(Beginning of EXTRACTED ENTRIES)

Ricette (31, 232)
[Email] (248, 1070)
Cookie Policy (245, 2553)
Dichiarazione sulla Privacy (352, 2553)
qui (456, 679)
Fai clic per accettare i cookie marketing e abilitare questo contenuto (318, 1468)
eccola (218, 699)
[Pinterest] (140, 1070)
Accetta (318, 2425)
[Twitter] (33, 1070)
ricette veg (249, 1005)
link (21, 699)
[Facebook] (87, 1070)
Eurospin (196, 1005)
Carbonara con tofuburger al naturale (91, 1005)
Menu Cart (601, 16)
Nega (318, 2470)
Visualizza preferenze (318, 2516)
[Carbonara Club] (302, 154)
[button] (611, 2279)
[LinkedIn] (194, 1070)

(End of EXTRACTED ENTRIES)
(Beginning of EXTRACTED ENTRIES)

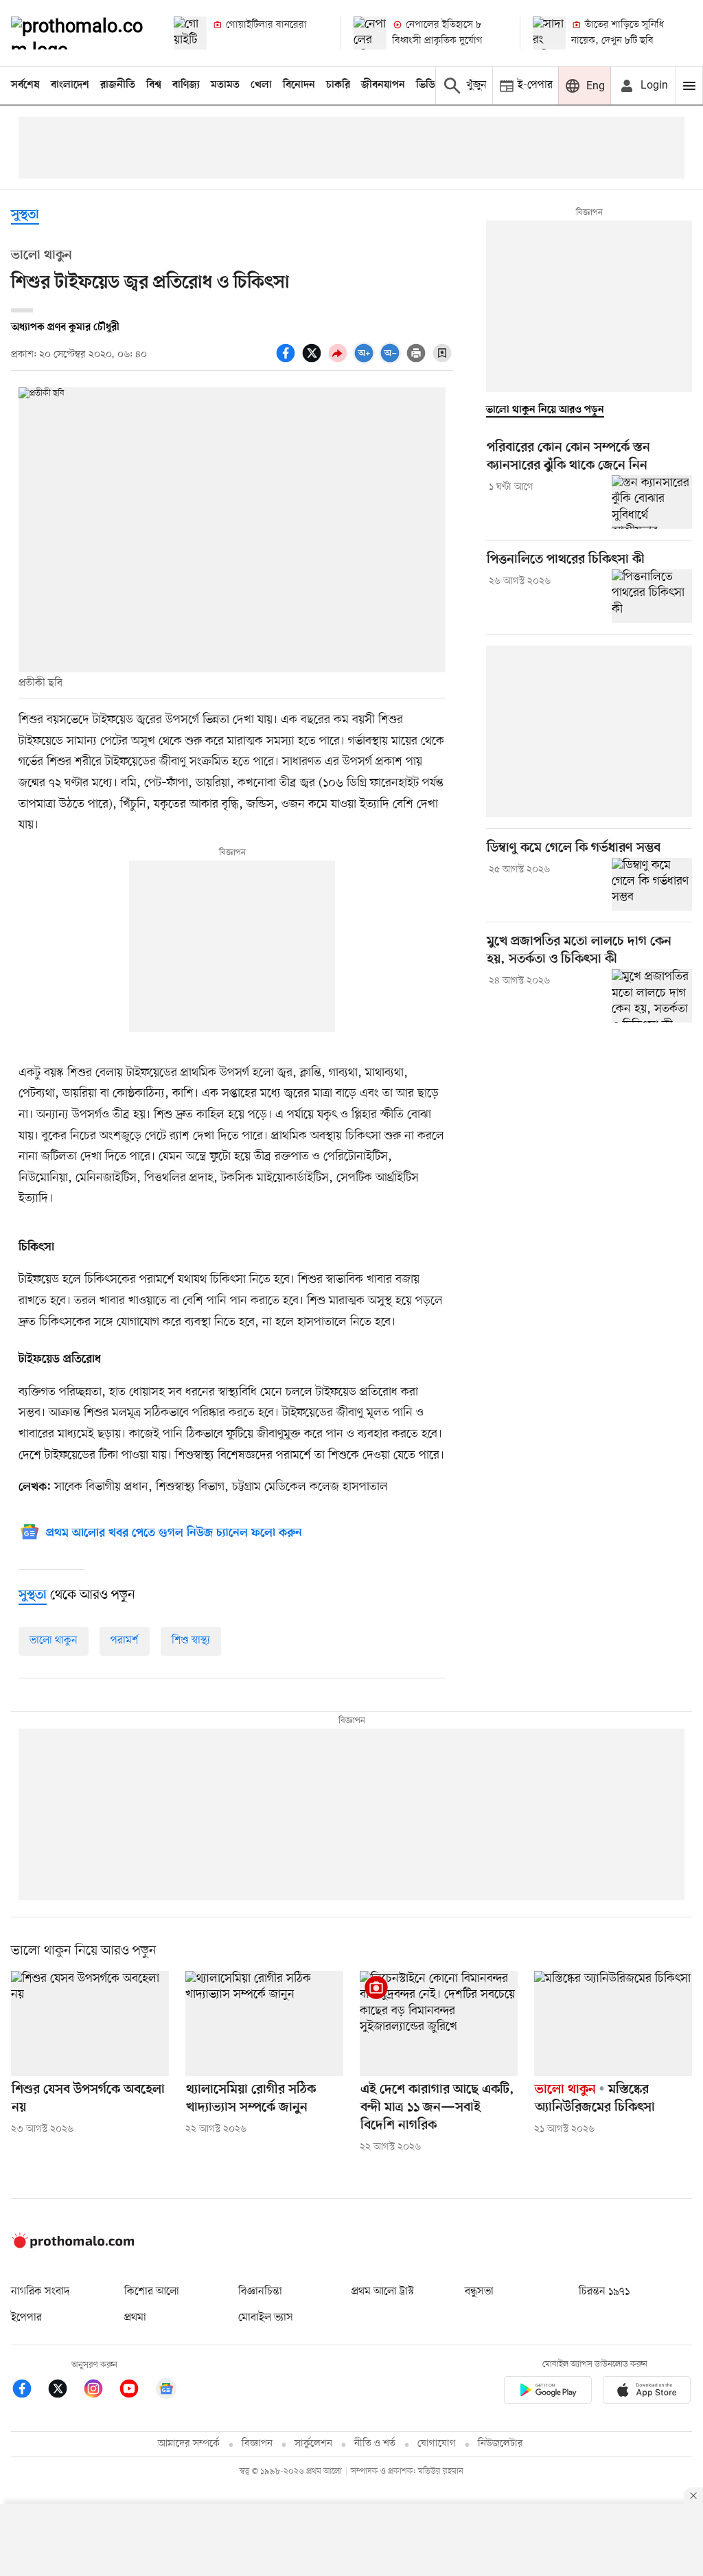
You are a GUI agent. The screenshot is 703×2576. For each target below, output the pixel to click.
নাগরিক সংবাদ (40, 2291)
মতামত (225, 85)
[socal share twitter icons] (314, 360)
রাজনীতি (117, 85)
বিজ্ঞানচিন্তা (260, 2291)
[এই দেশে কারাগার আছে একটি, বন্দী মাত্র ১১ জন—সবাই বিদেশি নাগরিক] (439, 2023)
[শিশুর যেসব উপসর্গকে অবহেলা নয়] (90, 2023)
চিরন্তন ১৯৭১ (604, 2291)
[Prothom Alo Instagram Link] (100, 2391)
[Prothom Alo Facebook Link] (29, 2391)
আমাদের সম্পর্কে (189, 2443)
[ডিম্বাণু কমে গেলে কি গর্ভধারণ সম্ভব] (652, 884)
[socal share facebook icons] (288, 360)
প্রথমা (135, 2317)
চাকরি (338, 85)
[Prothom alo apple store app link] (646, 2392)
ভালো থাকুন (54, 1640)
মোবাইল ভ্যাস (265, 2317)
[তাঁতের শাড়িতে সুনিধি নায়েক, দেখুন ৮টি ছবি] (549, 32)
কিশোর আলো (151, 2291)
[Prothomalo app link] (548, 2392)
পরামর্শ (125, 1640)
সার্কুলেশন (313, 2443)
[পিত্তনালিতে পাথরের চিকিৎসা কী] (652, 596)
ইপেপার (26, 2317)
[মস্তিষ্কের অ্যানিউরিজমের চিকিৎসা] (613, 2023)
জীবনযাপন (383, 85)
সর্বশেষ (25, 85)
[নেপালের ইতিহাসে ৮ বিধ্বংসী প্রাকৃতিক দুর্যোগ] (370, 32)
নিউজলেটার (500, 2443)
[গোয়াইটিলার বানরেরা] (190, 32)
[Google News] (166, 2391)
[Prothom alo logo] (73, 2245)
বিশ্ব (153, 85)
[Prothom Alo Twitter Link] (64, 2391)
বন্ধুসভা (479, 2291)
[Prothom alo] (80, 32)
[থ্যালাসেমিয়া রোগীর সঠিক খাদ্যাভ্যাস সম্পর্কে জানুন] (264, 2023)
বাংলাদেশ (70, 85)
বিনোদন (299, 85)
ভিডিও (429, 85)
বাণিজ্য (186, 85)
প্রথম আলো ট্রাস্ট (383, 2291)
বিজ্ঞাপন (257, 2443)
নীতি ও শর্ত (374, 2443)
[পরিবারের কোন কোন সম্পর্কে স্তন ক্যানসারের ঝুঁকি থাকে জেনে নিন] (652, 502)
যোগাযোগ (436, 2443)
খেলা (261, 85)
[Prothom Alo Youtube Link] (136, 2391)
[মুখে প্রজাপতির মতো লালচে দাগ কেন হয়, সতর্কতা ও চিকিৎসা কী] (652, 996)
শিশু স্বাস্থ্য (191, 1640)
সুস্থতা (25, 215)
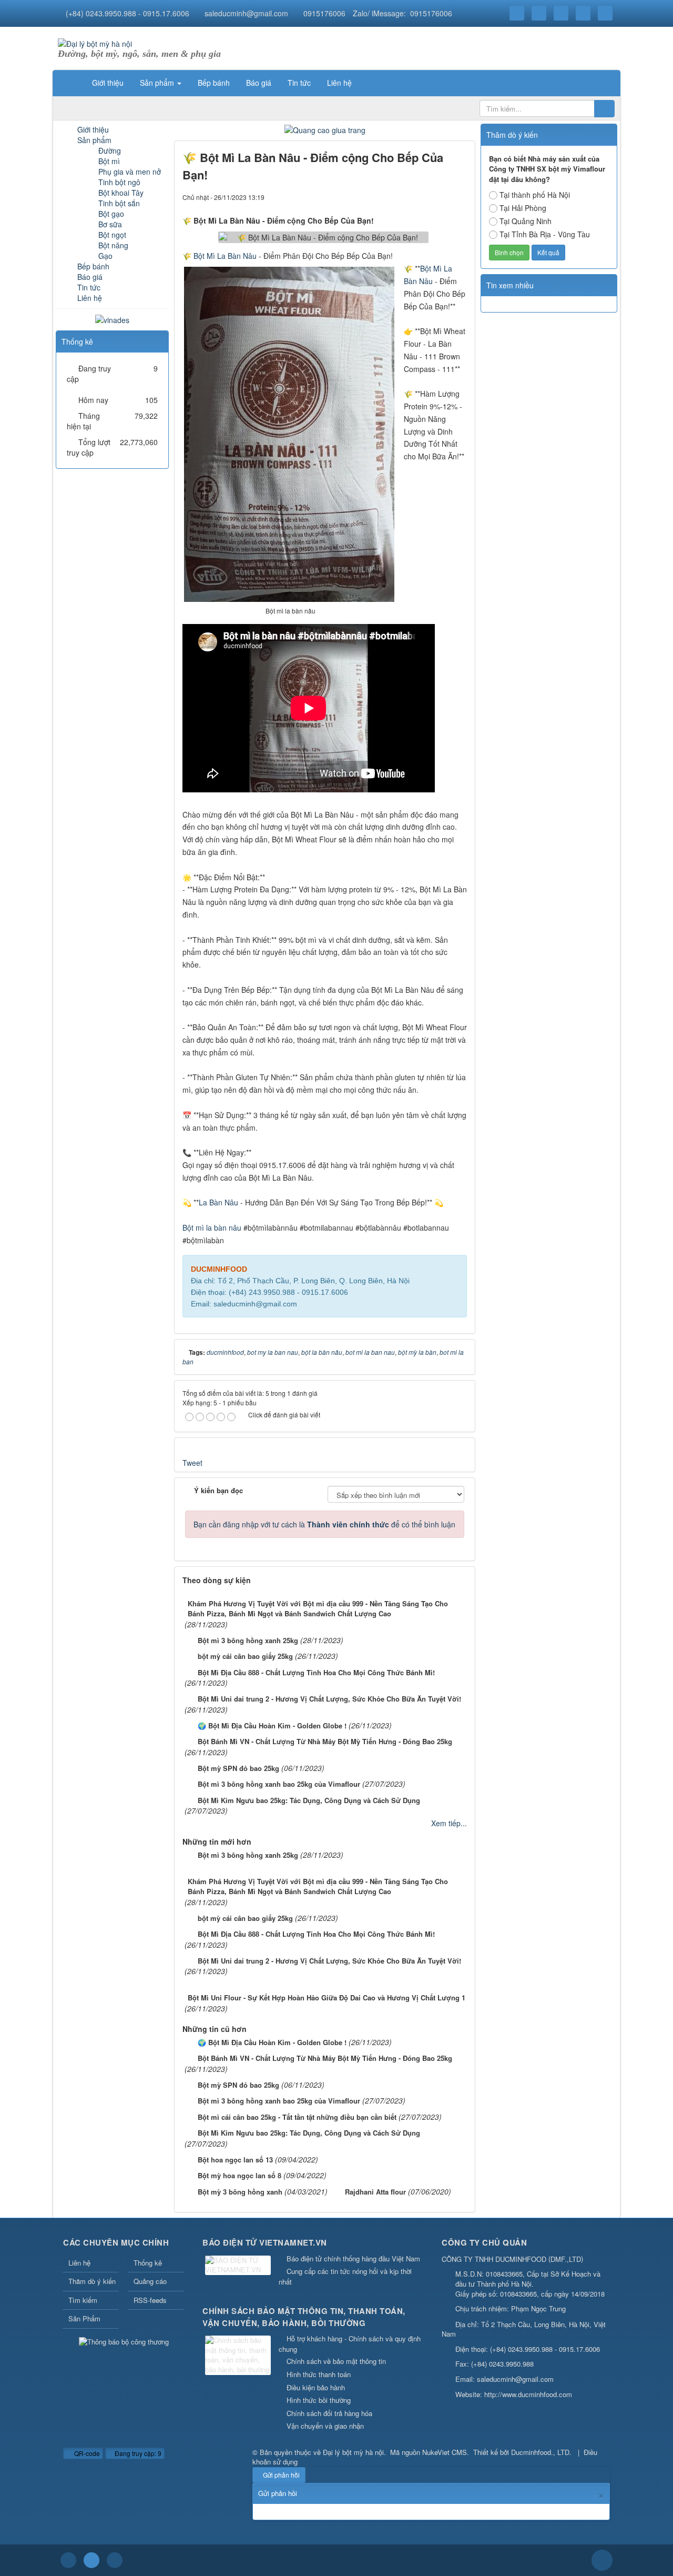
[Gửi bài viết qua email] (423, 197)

(End of EXTRACTED ENTRIES)

*WHAT IS NEEDED*
From the records above, print exactly the lines that run from the line with "[Prothomalo app link] (548, 2392)" to the line with "বন্ধুসভা (479, 2291)", inclusive.

*WRITTEN SOLUTION*
[Prothomalo app link] (548, 2392)
পরামর্শ (125, 1640)
সার্কুলেশন (313, 2443)
[পিত্তনালিতে পাথরের চিকিৎসা কী] (652, 596)
ইপেপার (26, 2317)
[মস্তিষ্কের অ্যানিউরিজমের চিকিৎসা] (613, 2023)
জীবনযাপন (383, 85)
সর্বশেষ (25, 85)
[নেপালের ইতিহাসে ৮ বিধ্বংসী প্রাকৃতিক দুর্যোগ] (370, 32)
নিউজলেটার (500, 2443)
[গোয়াইটিলার বানরেরা] (190, 32)
[Google News] (166, 2391)
[Prothom alo logo] (73, 2245)
বিশ্ব (153, 85)
[Prothom Alo Twitter Link] (64, 2391)
বন্ধুসভা (479, 2291)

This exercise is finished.